Now we will repeat this experiment on a much longer run of text. Run each of the taggers on the following texts from the Penn Treebank and compare their output to the "gold standard" tagged texts. In each of the lines below, the link to “Text n” (e.g., “Text 1”) is to a version of the text formatted with one sentence per line - this is easier to read, but you should not use it for the actual tagging experiments. The second column has the untagged versions of the same texts, tokenized and formatted for use by the taggers. These are the files you should use as input to the taggers. These files are all labeled as *.raw. The third column, with "Tagged" link is to the human-tagged file from the Treebank, which is the “gold standard” – truth – to be used to evaluate the tagging. These corresponding tagged files are all labeled *.pos. Their tags are gospel. (You will notice that they are actually bracketed, or parsed as well, but we will ignore this information for now.) The texts are divided into chunks you see for ease of handling -- all the texts are bundled together in one file as well, but that might prove to be too large to look at (it is, however, useful for evaluating the taggers). These files are linked to the web page directory in the AI Lab, but they are also in the course locker under /mit/6.863/tagging/.

All the texts in one file: Untagged Tagged. Choose five tagging errors made by each tagger (i.e., 10 errors in total) and discuss the possible reasons for these errors.

In addition, as you may learn from looking at them, these texts are drawn from different sources. In particular, only the last three (Texts 11, 12, 13) are from the Wall Street Journal – the same material the taggers were trained on. Text 10 is particularly interesting, because it is from the so-called “Switchboard” data of actual phone conversations (more or less). Texts 1-9 are from written material other than the Wall Street Journal. Thus, we would expect performance to vary. Please study the differences in tagging errors (if any) from genre to genre (naturally, we might expect the last three texts to give the taggers the least problems).

INCLUDE in your report: Log files exhibiting the tagging errors you are discussing, and your discussion of the errors, including any shifts as the text genre itself changes.

Section 3. Comparing tagger performance, part 2

Quantitatively compare the performance of the two taggers. To do this, you will use this perl program to compute the confusion matrices comparing each tagger's output to the gold standard and to compute Kappa for each tagger. This file is also in the /mit/6.863/tagging/ directory. A description about how to use the program is here.

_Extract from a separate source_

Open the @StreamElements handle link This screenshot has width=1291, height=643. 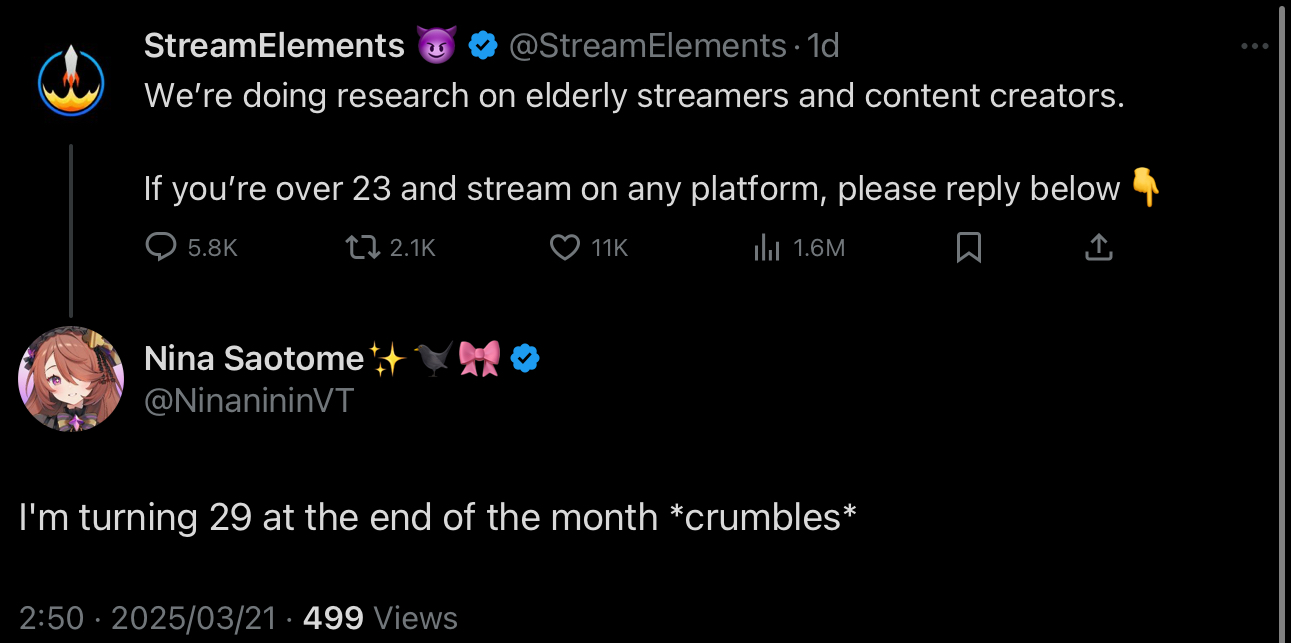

Compute Kappa for each tagger. Which one performs better on these data? Do the comparison text by text (1 through 13, and then all, for 14 comparisons, and construct a histogram).
What is causing the errors? Use the confusion matrices to identify any systematic errors. (Yes, I know, you may have to print out the confusion matrix in a more readable fashion, so as to fit it onto one page.) Describe three of these systematic errors and show an example of each. If genre changes are relevant, discuss them also.
How might you repair these systematic errors? (Don’t go overboard here – one paragraph is enough, but not glittering generalities please, like “more data.”

INCLUDE in your report: Kappa values for each tagger, and answers to the above questions as to performance, systematic errors, and possible fix-ups.

Section 4. Taggers and Kimmo

It has probably not escaped your attention (since I’ve said it three times in class) that the tags that these engines use are impoverished – the so-called Brown corpus tags. We certainly don’t have the richness provided by the PC-KIMMO machinery, with fine-grained features and word decomposition – like the parsing of Spanish verbs into their tense and endings. So why use Kimmo at all? In no more than one page, please come up with the (rough!) specifications for a design that could integrate these two tasks (1) PC-KIMMO word parsing; and (2) tagging; describing how each might assist (or not) the other. Please illustrate on three or four examples (no need to implement unless you feel very ambitious).

INCLUDE in your report: your answer to the above ‘resolution’ between PC-KIMMO and tagging.